Now, with Barker-Mill’s study at one end of the warren-like, rustic building and his wife Carolyn’s painting studio at the other, the home is a canvas for the couple’s visual props — call them art, call them debris, call them 3D poetry. Alongside sculptures and paintings, their own and by others, there are salvaged timbers from Harmondsworth Barn, the “cathedral of Middlesex”; a millstone; assorted stones and pebbles; monstrous cacti and rare Japanese ceramics. It’s a glorious riot of high and low that also includes curious still-life arrangements: a large Fat Lava ceramic from Germany, with a dramatic bubbling red and black glaze, sits under a traditional antique cuckoo clock, next to a vase of dahlias and a Christian Furr painting of cheddar cheese.
Barker-Mill, who has just turned 85, seems more in demand as an artist than ever, with a solo exhibition at the Fruitmarket Gallery in Edinburgh, a brilliantly lit sculpture in the window of Mayfair gallery Belmacz and work in a forthcoming show at the National Museum of Iceland, Reykjavik, which opens in January. His work can be delightfully varied. “I like to construct meticulous [yet] simple structures. I suppose you could call them ‘minimalist,’” he says, “but I also like to use the most ordinary materials: cardboard boxes, fruit and veg cartons, plastic buckets, domestic containers, bleach bottles, packaging.”

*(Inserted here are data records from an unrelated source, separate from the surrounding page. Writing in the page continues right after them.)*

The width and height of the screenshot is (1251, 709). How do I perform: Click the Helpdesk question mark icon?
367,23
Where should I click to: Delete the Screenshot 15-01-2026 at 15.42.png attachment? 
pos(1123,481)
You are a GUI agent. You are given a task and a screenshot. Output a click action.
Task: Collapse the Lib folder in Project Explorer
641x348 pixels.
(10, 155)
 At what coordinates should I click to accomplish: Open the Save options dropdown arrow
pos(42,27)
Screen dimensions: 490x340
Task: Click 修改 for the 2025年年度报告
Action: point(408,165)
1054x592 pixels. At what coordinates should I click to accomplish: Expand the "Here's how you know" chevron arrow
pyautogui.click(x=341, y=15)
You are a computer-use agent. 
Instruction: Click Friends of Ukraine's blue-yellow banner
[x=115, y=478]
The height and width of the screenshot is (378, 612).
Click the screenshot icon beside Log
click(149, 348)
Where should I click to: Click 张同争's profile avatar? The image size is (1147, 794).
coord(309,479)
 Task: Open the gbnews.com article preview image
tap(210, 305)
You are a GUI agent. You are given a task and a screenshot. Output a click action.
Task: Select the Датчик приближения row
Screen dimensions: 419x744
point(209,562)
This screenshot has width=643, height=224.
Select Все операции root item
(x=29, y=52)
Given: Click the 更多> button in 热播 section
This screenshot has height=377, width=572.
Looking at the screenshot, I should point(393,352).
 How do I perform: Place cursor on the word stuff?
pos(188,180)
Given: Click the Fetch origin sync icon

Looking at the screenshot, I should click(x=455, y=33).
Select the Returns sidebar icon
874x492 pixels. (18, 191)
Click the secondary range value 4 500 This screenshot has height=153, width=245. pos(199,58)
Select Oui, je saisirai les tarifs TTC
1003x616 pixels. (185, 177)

Barker-Mill’s fascination with light started early. He became a keen photographer at school, and at Oxford university created photo essays for the student magazine Isis before enrolling at the London School of Film Technique. After directing his own video about Screaming Lord Sutch, the 1960s musician and later maverick politician, he went on to become a cinematographer, working on features including the 1969 cult working-class drama Bronco Bullfrog (recently re-released), directed by Barney Platts-Mills, and the 1982 short film A Shocking Accident directed by James Scott (son of the painter William), which went on to win an Oscar. As a director of photography for 1980 mockumentary The Great Rock ’n’ Roll Swindle, Sex Pistols singer Sid Vicious “called me Captain Normal”.
There’s nothing normal about the Barker-Mill farm. Its unusual location, sandwiched between what has become a thundering arterial road and the busy docks of Southampton Water, is noisily dramatic. And while the farmhouse has traditional bones — stone flag floors, an ancient Aga generating warmth in the kitchen, an old oak dresser complete with Gaudy Welsh and Willow pattern ceramics, and traditional Tudor beaming — both Barker-Mills have unleashed long love affairs with modern furniture.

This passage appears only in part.